Implementation of Agglomerative Hierarchical Clustering Algorithm Applying the Map-Reduce Parallel Approach
Subject Areas : Renewable energyFahimeh Tavakoli 1 , Faramarz Safi-Esfahani 2
1 - Faculty of Computer Engineering- Najafab Branch, Islamic Azad University, Najafabad, Iran
2 - Big Data Research Center, Najafabad Branch, Islamic Azad University, Najafabad, Iran.
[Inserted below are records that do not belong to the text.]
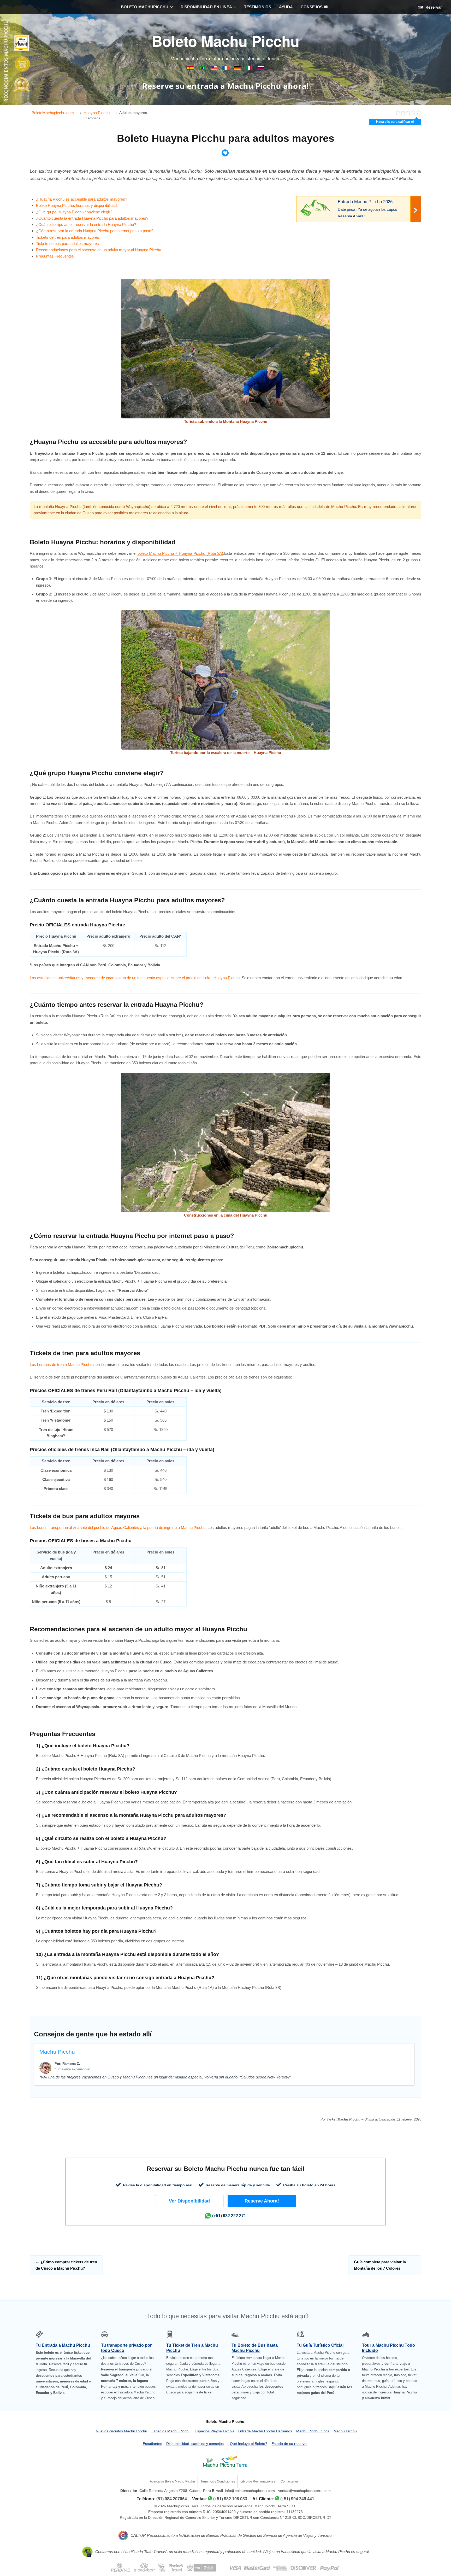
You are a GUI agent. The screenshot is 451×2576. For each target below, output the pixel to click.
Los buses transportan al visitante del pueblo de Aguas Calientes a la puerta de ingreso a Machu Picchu (117, 1527)
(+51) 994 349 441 (297, 2499)
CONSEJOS (312, 7)
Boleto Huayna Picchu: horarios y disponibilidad (76, 205)
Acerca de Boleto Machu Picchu (172, 2481)
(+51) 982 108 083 (230, 2499)
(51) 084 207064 (171, 2499)
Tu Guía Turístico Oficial (320, 2345)
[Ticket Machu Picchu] (214, 69)
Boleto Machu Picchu (225, 40)
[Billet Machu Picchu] (226, 69)
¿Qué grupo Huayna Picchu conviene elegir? (74, 212)
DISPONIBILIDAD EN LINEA (206, 7)
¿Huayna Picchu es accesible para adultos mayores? (81, 199)
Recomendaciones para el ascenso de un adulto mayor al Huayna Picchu (98, 250)
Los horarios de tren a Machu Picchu (61, 1364)
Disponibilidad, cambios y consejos (195, 2443)
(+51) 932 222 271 (229, 2215)
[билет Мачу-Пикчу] (261, 69)
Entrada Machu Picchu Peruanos (265, 2431)
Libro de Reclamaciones (257, 2481)
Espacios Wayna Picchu (214, 2431)
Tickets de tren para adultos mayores (67, 237)
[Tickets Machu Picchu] (238, 69)
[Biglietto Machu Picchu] (249, 69)
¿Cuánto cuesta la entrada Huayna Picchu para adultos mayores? (92, 218)
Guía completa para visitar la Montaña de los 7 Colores (380, 2265)
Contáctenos (290, 2481)
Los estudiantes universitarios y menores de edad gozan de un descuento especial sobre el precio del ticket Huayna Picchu (135, 978)
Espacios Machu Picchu (171, 2431)
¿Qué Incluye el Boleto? (247, 2443)
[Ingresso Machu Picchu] (202, 69)
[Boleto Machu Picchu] (191, 69)
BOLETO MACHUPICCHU (144, 7)
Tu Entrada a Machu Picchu (63, 2345)
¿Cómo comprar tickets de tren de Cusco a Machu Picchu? (66, 2265)
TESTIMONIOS (257, 7)
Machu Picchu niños (312, 2431)
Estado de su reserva (289, 2443)
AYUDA (286, 7)
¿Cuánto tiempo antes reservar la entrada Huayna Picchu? (86, 224)
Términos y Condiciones (217, 2481)
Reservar (433, 7)
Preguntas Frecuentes (55, 256)
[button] (189, 2201)
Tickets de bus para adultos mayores (67, 243)
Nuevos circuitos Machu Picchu (121, 2431)
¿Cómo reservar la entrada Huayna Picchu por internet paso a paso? (94, 231)
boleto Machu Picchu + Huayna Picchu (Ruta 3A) (180, 553)
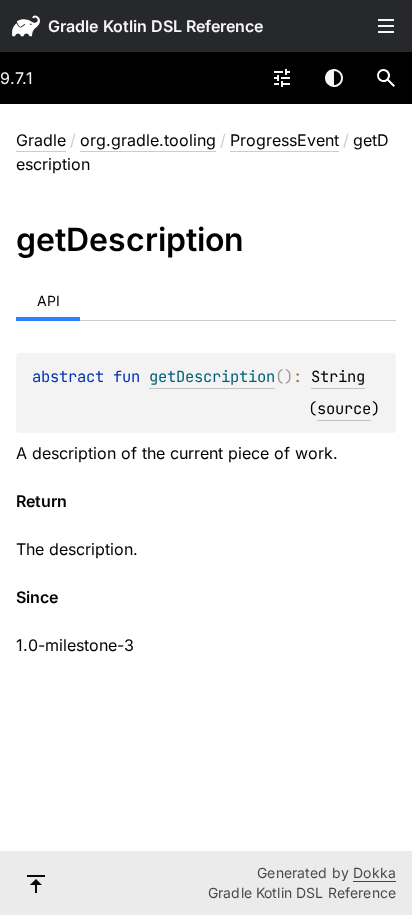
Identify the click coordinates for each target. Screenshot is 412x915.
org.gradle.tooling (148, 140)
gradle (73, 26)
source (344, 408)
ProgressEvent (284, 140)
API (48, 300)
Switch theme (334, 78)
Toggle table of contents (386, 26)
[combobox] (282, 78)
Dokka (374, 872)
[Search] (386, 78)
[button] (386, 78)
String (338, 376)
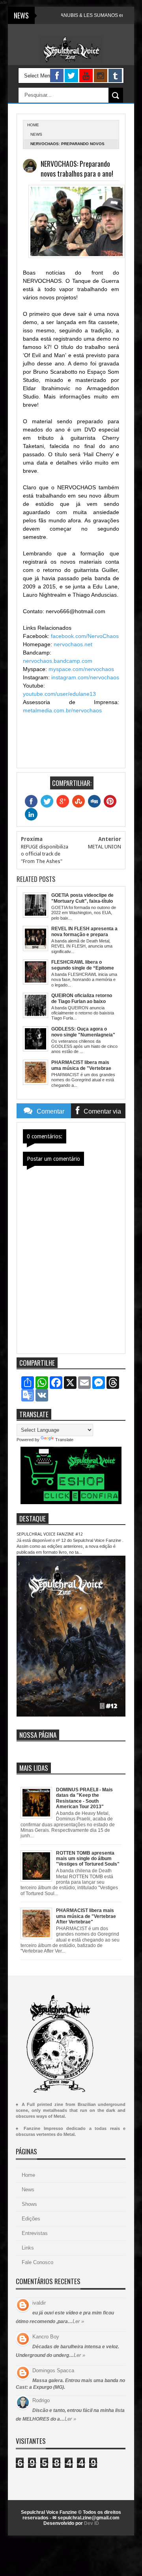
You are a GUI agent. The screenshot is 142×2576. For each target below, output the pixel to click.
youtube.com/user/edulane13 (59, 694)
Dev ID (91, 2523)
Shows (29, 2204)
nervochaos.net (73, 644)
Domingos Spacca (53, 2370)
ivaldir (39, 2303)
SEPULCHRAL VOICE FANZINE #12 (50, 1534)
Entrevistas (35, 2233)
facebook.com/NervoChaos (85, 636)
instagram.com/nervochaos (85, 677)
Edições (31, 2219)
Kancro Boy (45, 2337)
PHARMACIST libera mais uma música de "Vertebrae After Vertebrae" (86, 1916)
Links (28, 2248)
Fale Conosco (37, 2262)
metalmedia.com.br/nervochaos (62, 710)
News (36, 134)
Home (28, 2175)
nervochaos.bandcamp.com (57, 661)
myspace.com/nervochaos (81, 669)
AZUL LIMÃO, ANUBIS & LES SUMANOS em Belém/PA (74, 15)
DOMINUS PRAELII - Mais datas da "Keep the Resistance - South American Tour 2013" (84, 1798)
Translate (64, 1439)
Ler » (78, 2321)
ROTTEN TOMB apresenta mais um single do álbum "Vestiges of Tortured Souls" (88, 1858)
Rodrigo (41, 2400)
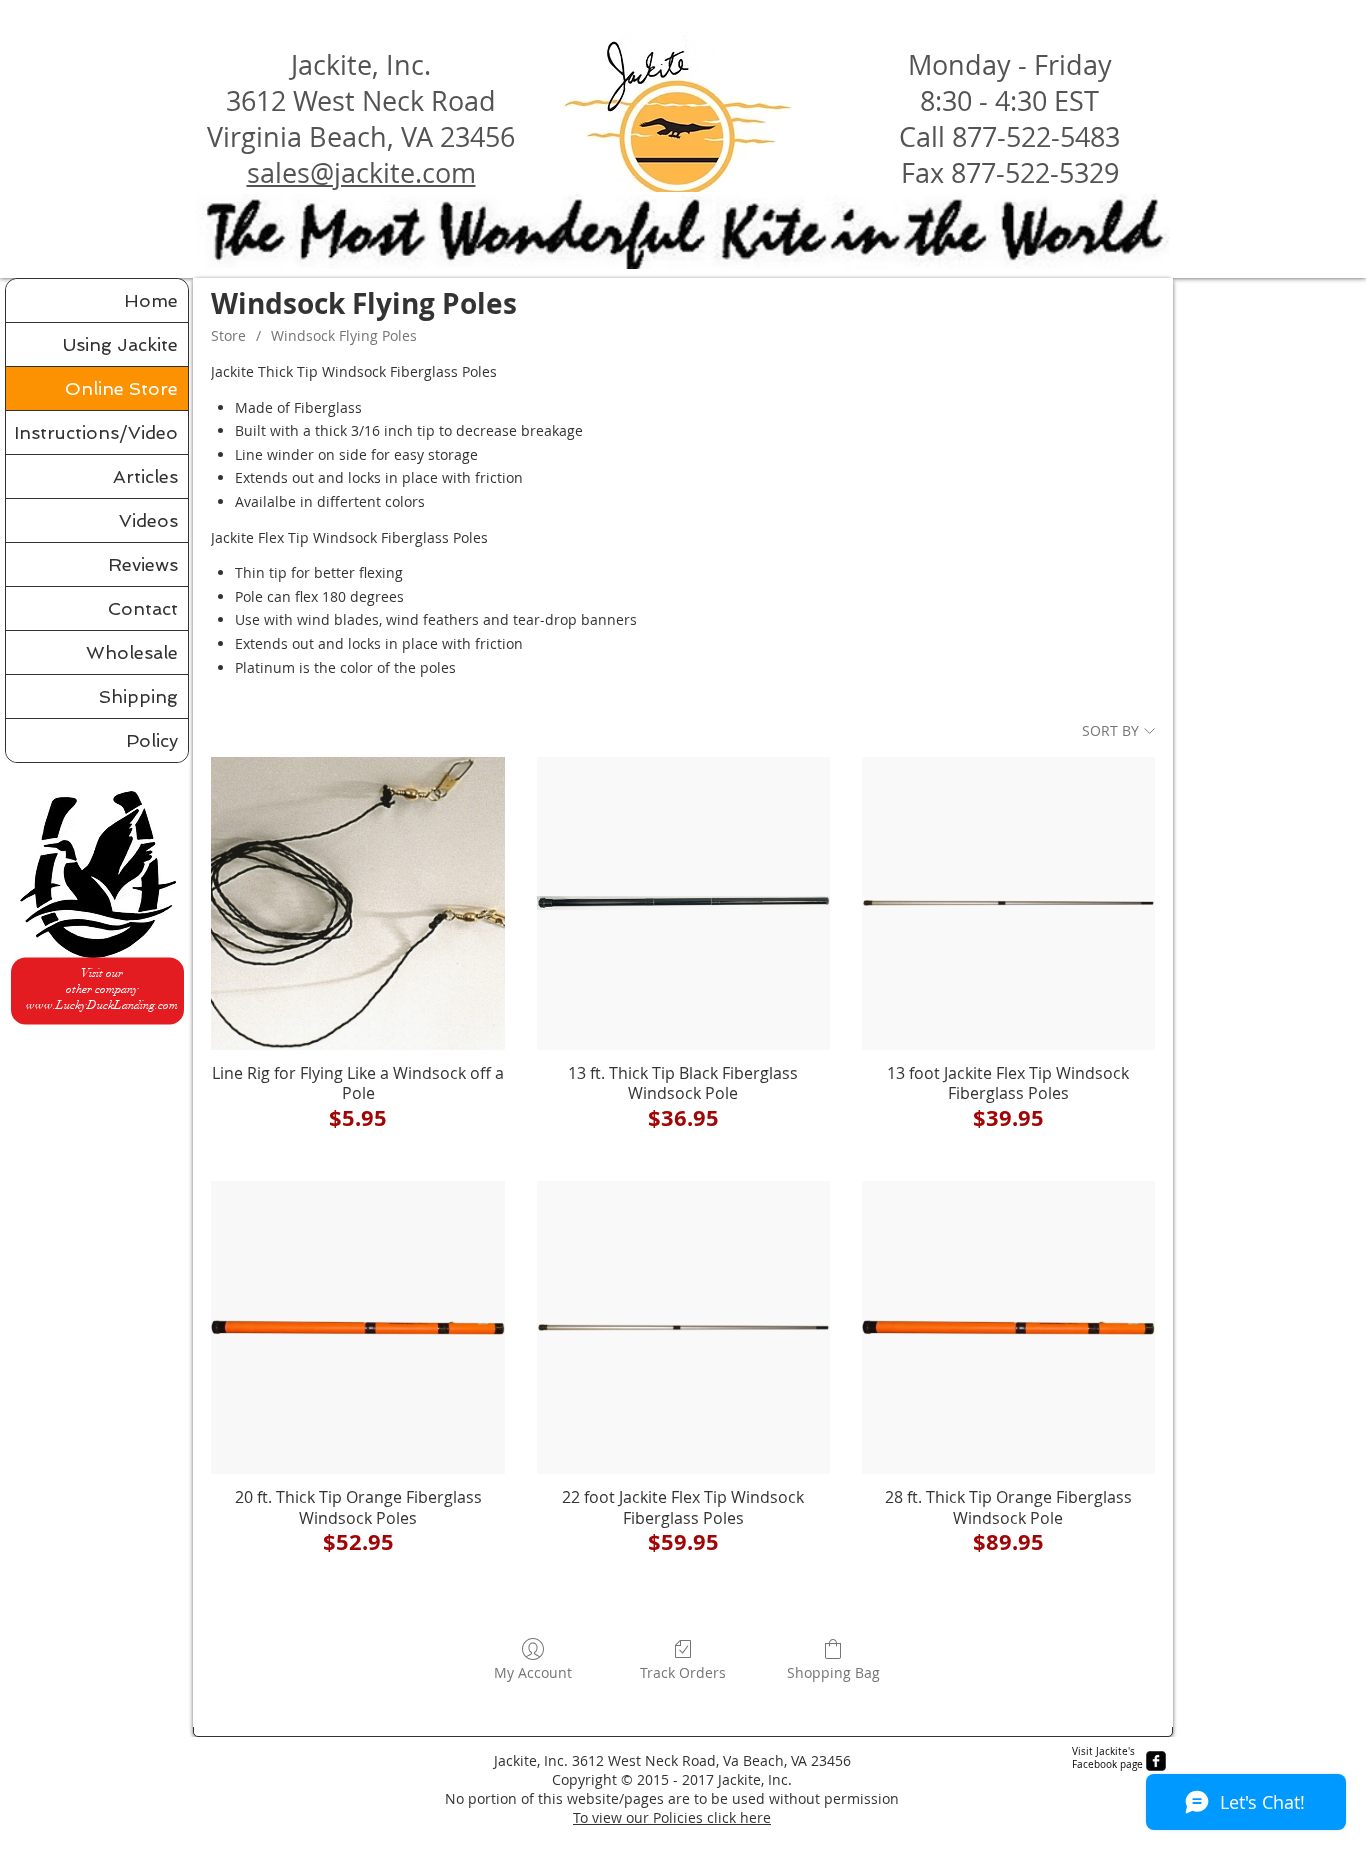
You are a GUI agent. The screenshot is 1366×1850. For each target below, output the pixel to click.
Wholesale (132, 652)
Keywords: parallel programming, clustering algorithms, Map-Reduce, Hadoop,
Abstract :
The map-reduce model is a method for executing large data applications. It is also a parallel programming model for writing applications that can be executed on the cloud. Organizations are increasingly producing data that is generated by business processes, user activities, website tracking, sensors, finance, accounting, and more. Data clustering algorithms are used as tools for analyzing large volumes of data. The main purpose of these algorithms is to categorize data into clusters so that the data objects in each cluster are more similar. In this paper, a dense hierarchical clustering algorithm, one of the data mining techniques, is implemented using map-reduce design and then the results of this algorithm are compared with the usual one. Experiments show that runtime decreases with increasing input data size. The runtime of the algorithm improved by 16.80% for the 200 data-point dataset, and 29.26% for the dataset with 1000 data points. The percentage of CPU usage in the parallel system also increased from 22% to 94%.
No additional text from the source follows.